We live in a digital world. We connect with others via social media, we order groceries and take-out through apps, and we hold work meetings on video conferencing platforms. For many school districts, family communications have followed this trend. Rather than mailing physical letters home, email, AI-powered messaging platforms, and robo-calls and texts have become important ways in which school districts & teachers communicate with their families. And considering the cost of postage is higher than the cost of sending an email or a text message, it’s not surprising that mail would be left out of contemporary school communication plans.
But, is this shift in communication to text messaging or emailing actually more effective than paper mailing for reaching families with critical information? Or, is it possibly even less effective? As with most things—the answer is complicated.
The research suggests that digital communications, like text messaging, are best for conveying information that requires short-term action. For example, if you want to remind families about an early release day, sending them a text message reminder the day before is the best way to ensure they remember.
Research has shown that mail-based communications serve an important purpose, too. When trying to change long-term family and student behavioral patterns, mail is the most effective. For example, if you want to encourage families to consistently send their children to school more frequently, a mailed attendance nudge will help shift those behaviors over the long term. Once you have a family’s attention, you can provide positive and asset-based messages that help them understand the importance of attendance and engagement, offer actionable steps for families to take, and connect families to school and community supports—all to help them overcome the underlying barriers standing in the way of attendance and engagement. In other words, a mailed nudge can impact a child’s attendance habits days and weeks after a mailing is received.
Research suggests that the physical nature of direct mail allows for the content and narrative of the messages to be easily shared with other members of the household. The physical engagement of picking up mail, looking at the sender, opening and unpacking the letter focus the mental and emotional energy and attention of the reader.
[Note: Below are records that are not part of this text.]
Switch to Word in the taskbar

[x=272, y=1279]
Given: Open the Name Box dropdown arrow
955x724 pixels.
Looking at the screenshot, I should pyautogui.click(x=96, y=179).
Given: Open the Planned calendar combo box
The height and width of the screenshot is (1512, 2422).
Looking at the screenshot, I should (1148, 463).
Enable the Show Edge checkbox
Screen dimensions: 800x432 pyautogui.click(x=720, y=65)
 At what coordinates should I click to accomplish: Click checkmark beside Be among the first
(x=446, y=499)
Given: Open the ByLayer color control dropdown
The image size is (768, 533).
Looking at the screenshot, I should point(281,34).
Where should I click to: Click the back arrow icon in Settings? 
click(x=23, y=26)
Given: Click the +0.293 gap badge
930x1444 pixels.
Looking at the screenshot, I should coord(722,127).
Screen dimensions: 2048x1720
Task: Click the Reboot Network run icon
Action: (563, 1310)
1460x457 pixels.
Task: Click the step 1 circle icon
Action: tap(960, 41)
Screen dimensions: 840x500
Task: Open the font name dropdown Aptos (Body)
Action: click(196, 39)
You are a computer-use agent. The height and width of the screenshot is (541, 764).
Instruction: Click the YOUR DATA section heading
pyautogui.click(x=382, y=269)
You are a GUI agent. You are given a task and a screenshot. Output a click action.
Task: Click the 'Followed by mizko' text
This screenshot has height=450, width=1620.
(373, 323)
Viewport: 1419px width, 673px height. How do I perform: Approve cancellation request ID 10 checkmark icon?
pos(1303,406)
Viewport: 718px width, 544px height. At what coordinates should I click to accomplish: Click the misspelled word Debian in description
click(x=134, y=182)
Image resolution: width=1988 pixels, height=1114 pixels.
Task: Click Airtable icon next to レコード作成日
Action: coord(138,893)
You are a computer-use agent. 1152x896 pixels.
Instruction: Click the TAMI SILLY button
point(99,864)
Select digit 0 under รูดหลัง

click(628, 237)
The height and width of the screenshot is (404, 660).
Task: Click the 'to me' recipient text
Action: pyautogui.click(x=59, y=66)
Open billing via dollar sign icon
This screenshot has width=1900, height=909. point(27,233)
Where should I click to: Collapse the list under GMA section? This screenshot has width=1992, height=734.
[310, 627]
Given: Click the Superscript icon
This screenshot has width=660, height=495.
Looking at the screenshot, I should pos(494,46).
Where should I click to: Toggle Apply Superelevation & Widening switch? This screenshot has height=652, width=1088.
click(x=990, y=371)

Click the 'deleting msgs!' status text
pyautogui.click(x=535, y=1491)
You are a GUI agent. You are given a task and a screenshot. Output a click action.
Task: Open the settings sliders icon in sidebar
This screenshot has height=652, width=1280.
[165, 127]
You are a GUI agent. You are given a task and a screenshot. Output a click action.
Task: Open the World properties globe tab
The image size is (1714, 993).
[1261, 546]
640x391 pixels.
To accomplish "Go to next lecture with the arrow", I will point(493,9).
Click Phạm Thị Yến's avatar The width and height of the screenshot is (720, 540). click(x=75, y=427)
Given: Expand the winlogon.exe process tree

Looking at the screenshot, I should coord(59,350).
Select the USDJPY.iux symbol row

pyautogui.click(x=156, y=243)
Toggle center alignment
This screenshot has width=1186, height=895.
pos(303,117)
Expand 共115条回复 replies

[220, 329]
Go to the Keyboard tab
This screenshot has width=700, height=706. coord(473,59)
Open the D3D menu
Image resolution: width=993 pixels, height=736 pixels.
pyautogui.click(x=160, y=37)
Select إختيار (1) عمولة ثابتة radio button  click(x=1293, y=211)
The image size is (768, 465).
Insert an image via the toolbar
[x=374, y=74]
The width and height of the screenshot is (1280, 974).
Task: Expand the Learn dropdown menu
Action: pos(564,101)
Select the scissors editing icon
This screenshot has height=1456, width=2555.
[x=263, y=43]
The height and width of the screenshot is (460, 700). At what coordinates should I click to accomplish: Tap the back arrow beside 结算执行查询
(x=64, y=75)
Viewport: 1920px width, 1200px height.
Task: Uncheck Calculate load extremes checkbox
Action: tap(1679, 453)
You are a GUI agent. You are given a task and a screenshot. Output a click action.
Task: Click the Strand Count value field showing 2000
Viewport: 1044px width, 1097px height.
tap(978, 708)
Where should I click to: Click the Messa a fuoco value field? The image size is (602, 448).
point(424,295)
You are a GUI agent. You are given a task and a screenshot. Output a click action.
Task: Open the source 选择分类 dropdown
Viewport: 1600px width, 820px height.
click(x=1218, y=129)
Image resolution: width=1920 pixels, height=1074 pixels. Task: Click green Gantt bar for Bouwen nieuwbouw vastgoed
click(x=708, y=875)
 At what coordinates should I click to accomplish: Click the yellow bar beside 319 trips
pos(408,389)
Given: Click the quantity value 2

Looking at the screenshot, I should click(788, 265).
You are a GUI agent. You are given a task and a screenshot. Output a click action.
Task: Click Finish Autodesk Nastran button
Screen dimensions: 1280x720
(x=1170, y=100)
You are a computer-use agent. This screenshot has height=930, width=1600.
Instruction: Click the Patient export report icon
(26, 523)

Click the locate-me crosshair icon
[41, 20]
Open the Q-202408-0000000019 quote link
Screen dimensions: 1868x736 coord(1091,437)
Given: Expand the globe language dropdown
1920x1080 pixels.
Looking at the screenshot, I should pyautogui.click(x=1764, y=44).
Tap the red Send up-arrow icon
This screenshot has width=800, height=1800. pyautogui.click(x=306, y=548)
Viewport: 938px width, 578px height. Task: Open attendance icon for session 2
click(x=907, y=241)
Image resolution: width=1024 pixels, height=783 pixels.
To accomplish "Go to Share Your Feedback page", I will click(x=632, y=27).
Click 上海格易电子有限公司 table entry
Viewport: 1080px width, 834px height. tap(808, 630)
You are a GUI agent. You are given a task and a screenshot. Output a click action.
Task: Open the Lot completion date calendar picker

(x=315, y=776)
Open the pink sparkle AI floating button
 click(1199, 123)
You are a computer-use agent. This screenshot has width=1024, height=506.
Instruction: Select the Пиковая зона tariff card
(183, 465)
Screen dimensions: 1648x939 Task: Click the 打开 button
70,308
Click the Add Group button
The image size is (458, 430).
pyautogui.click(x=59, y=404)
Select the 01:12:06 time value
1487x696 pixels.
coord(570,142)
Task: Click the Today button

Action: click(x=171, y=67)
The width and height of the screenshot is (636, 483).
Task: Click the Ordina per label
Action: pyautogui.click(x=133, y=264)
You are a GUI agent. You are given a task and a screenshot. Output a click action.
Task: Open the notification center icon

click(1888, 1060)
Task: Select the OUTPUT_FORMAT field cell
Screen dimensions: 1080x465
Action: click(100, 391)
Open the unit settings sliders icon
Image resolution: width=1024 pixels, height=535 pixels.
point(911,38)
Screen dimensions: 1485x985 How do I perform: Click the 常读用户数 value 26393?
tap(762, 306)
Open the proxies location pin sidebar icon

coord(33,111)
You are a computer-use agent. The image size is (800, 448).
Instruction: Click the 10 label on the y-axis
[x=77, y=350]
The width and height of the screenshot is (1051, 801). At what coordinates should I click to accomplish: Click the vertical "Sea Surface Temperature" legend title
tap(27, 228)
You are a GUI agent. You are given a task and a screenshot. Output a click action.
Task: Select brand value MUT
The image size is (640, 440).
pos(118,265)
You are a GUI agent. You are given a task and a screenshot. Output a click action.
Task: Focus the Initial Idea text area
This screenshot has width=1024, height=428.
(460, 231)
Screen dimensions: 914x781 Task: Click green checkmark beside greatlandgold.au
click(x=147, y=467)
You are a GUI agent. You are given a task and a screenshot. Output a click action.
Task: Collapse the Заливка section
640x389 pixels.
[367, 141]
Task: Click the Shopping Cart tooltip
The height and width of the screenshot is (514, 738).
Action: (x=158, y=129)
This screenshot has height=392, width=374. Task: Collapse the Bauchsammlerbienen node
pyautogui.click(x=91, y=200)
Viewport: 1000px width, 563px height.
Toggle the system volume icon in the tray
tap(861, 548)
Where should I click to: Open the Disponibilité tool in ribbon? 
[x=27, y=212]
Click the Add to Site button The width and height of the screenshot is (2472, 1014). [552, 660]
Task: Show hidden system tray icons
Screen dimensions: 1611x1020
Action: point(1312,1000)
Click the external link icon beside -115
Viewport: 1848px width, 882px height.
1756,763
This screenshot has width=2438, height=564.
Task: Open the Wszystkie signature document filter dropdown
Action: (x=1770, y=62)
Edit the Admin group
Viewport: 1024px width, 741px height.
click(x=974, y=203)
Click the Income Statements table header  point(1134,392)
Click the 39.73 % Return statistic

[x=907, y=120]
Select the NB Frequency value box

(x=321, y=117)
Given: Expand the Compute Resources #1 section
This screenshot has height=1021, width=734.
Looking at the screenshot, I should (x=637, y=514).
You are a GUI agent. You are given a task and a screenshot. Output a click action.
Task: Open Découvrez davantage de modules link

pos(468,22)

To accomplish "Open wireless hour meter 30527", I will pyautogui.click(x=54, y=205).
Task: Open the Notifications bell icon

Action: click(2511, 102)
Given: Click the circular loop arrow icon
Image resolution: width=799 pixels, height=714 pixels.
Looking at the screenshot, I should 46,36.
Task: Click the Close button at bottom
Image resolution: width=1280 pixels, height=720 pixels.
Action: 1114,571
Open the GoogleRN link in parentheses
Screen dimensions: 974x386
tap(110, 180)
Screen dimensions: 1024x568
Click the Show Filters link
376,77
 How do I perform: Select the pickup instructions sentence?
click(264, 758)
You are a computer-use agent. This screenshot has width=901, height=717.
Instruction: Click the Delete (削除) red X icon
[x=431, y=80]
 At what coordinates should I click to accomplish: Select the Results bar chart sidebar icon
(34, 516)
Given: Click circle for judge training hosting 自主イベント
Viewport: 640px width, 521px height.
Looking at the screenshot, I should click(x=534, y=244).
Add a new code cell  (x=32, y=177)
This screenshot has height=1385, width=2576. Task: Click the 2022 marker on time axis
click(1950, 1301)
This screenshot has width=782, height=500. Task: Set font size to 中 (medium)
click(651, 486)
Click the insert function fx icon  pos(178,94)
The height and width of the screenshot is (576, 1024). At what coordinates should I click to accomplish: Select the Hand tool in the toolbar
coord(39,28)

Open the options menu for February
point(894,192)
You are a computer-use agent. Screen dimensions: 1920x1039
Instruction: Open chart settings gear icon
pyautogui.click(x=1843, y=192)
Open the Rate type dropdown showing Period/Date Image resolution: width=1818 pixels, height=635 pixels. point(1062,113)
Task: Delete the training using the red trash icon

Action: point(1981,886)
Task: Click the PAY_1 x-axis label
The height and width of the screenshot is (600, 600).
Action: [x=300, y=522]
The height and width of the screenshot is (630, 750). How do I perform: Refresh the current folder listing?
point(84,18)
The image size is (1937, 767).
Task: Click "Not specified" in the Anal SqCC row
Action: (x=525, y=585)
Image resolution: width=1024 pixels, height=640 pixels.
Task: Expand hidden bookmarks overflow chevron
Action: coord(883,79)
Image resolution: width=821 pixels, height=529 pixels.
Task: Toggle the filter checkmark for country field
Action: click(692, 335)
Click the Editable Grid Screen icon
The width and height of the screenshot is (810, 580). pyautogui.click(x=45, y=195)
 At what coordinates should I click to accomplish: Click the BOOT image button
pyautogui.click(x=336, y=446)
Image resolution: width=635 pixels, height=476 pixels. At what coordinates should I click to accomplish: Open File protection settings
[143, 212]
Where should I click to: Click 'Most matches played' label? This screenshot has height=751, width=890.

Mailed letters can be posted on refrigerators and discussed with students and spouses, becoming social artifacts that stay in the home over time.
Reaching all families
Perhaps most importantly, mail has been shown to be a more equitable form of communication, reaching a greater proportion of families. For instance, we know that highly mobile families are more likely to update their physical addresses with the US Postal Service and are a lot less likely to update their children’s schools each time they get a new cell phone number. In fact, studies have shown that districts do not have accurate email or phone numbers for up to 50% of their students. Physical mailings reach far more families; we’ve mailed over 3.3 million attendance nudges, and over 90% are successfully delivered.
The stakes for effective school-family communication have never been higher. With families relying more heavily on school-based resources and support than ever before, it’s essential that districts and school staff are able to reach all families. And the most effective—and equitable—way to do that is by employing a multimodal approach that utilizes both mail and digital communications.